#### Extract
A week-ahead forecast should represent the total number of new deaths reported during a given epiweek (from Sunday through Saturday, inclusive).
Predictions for this target will be evaluated compared to the number of new reported cases, as recorded by JHU CSSE.
This target is the incident (weekly) number of cases predicted by the model
during the week that is N weeks after forecast_date
.
A week-ahead forecast should represent the total number of new cases reported during a given epiweek (from Sunday through Saturday, inclusive).
Predictions for this target will be evaluated compared to the number of new reported cases, as recorded by JHU CSSE.
This target is the number of new daily hospitalizations predicted by the
model on day N after forecast_date
.
As an example, for day-ahead forecasts with a forecast_date
of a Monday,
a 1 day ahead inc hosp forecast corresponds to the number of incident
hospitalizations on Tuesday, 2 day ahead to Wednesday, etc....
########
Could you write out word for word the passage of the forecast-target text that opens with the words containing "This target is the incident" and closes with "to Wednesday, etc...."?
#### Information supplied
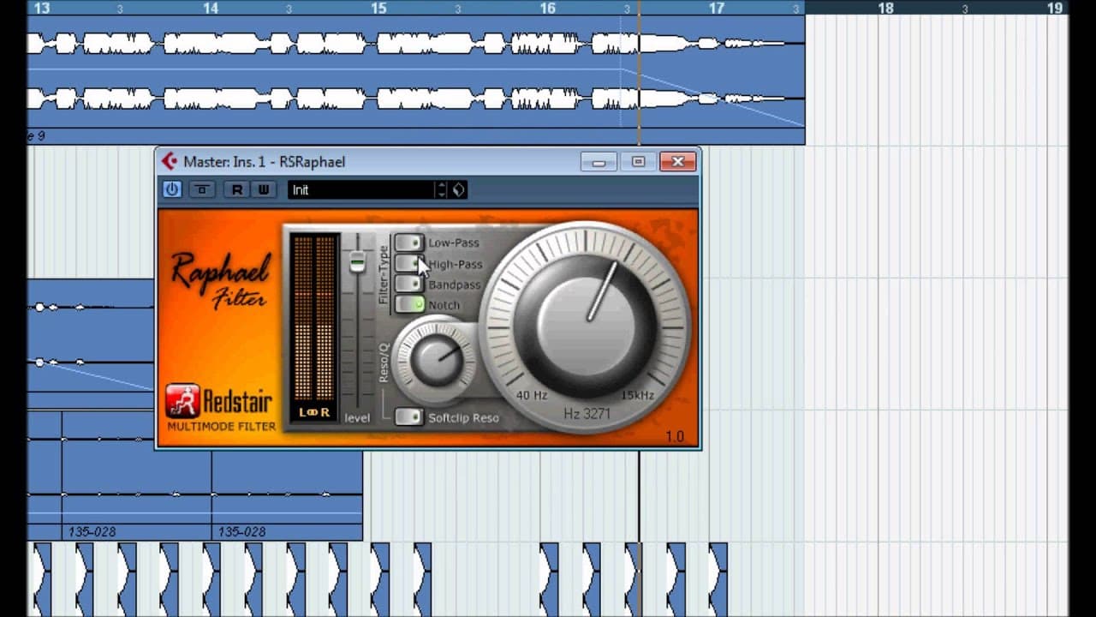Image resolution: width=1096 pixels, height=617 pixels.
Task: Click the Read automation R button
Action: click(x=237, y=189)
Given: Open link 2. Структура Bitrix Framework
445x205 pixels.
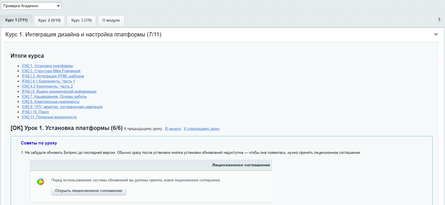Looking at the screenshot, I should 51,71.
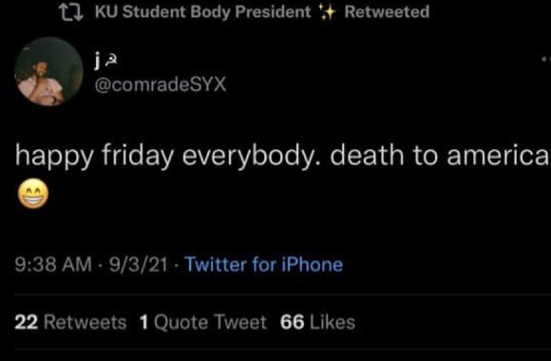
########
> Expected answer
This target is the incident (weekly) number of cases predicted by the model
during the week that is N weeks after forecast_date
.
A week-ahead forecast should represent the total number of new cases reported during a given epiweek (from Sunday through Saturday, inclusive).
Predictions for this target will be evaluated compared to the number of new reported cases, as recorded by JHU CSSE.
This target is the number of new daily hospitalizations predicted by the
model on day N after forecast_date
.
As an example, for day-ahead forecasts with a forecast_date
of a Monday,
a 1 day ahead inc hosp forecast corresponds to the number of incident
hospitalizations on Tuesday, 2 day ahead to Wednesday, etc....